Театральные портреты.
Шрифт:
«Театр олитературен — в этом первая причина упадка театра. Литераторы олитературили театр и, вытравив из театра театральное, набив его пышными словами, риторикой и стилистическими ухищрениями, жалуются на то, что театр их выбрасывает судорожными движениями, подобно желудку, объевшемуся сладких пирожков».
Может создаться впечатление, что он — вместе со сторонниками «антилитературного» театра, что он — в ряду с теми «полемистами», которые считали, что без пьесы театр может обойтись, равно как и пьеса тоже может прекрасно просуществовать без сценического воплощения.
В отличие от них, как мы видели, А. Р. Кугель отстаивает
Представляя себе, в чем состоит главное звено театра, Кугель не мог обойти вечного противоречия, заключающегося в том, что всегда неустраним конфликт автора и актера и, в то же время, они друг без друга обойтись не в силах.

····················

# [Цель упражнения]
Ответьте по тексту «Театральные портреты» на три вопроса:
1. Что цитата называет первой причиной упадка театра?
2. С чем в цитате сравнивается театр, выбрасывающий литераторов?
3. Какого вечного противоречия, согласно последнему абзацу, не мог обойти Кугель?

# [Исходные материалы]
····················

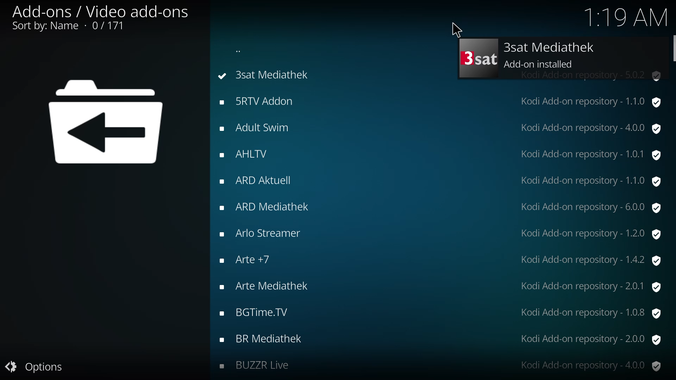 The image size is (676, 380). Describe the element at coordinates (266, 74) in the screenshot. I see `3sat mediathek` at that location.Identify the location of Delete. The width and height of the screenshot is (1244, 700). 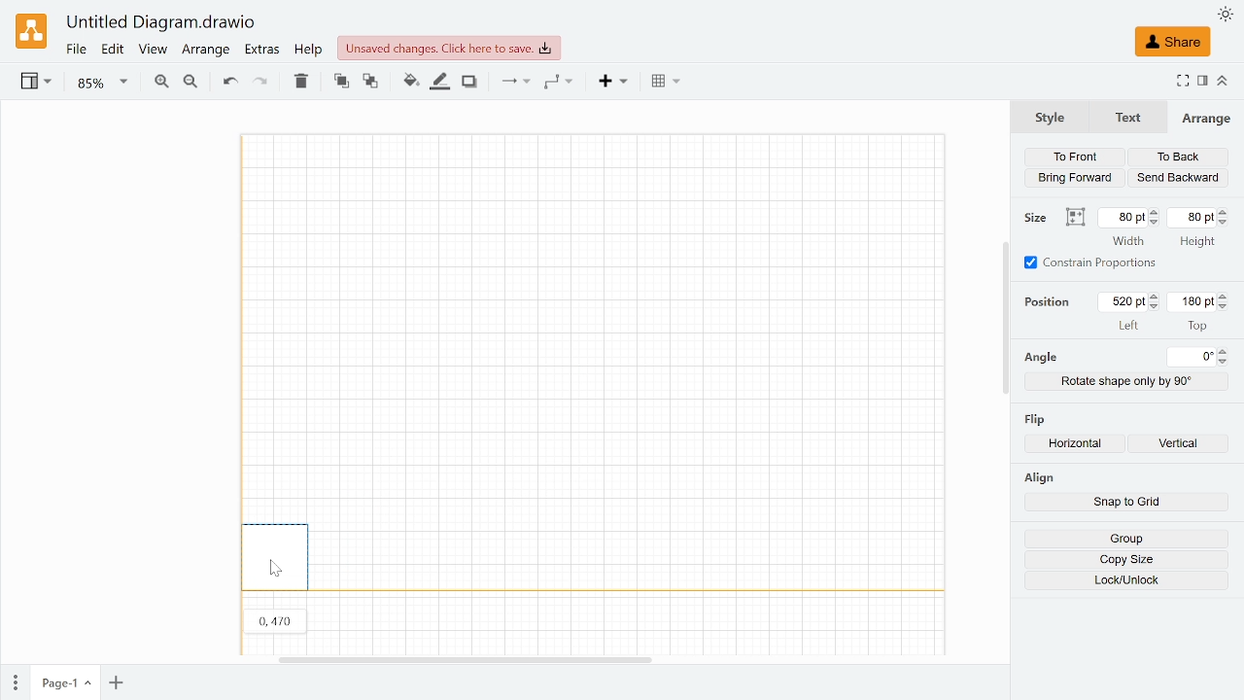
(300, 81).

····················

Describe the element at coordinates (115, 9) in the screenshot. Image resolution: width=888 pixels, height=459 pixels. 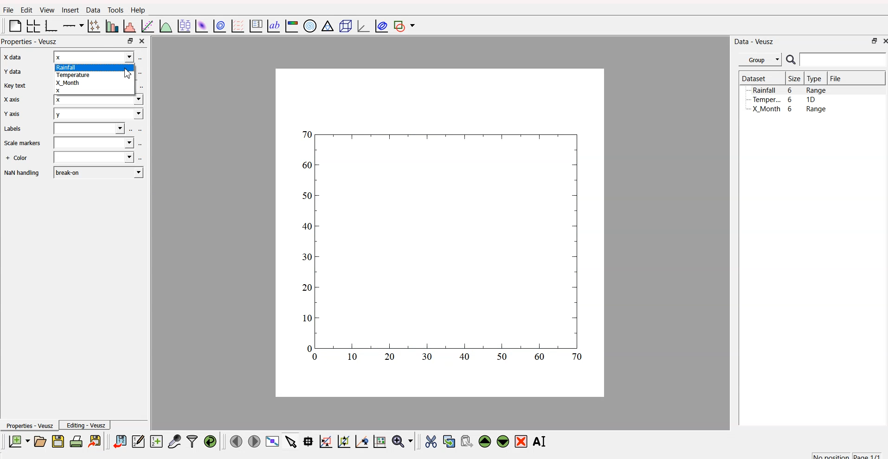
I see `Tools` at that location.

····················

# [Полный ответ]
1. Первой причиной упадка театра цитата называет то, что театр олитературен.
2. Театр сравнивается с желудком, объевшимся сладких пирожков.
3. Кугель не мог обойти противоречия: конфликт автора и актера всегда неустраним, и в то же время они не в силах обойтись друг без друга.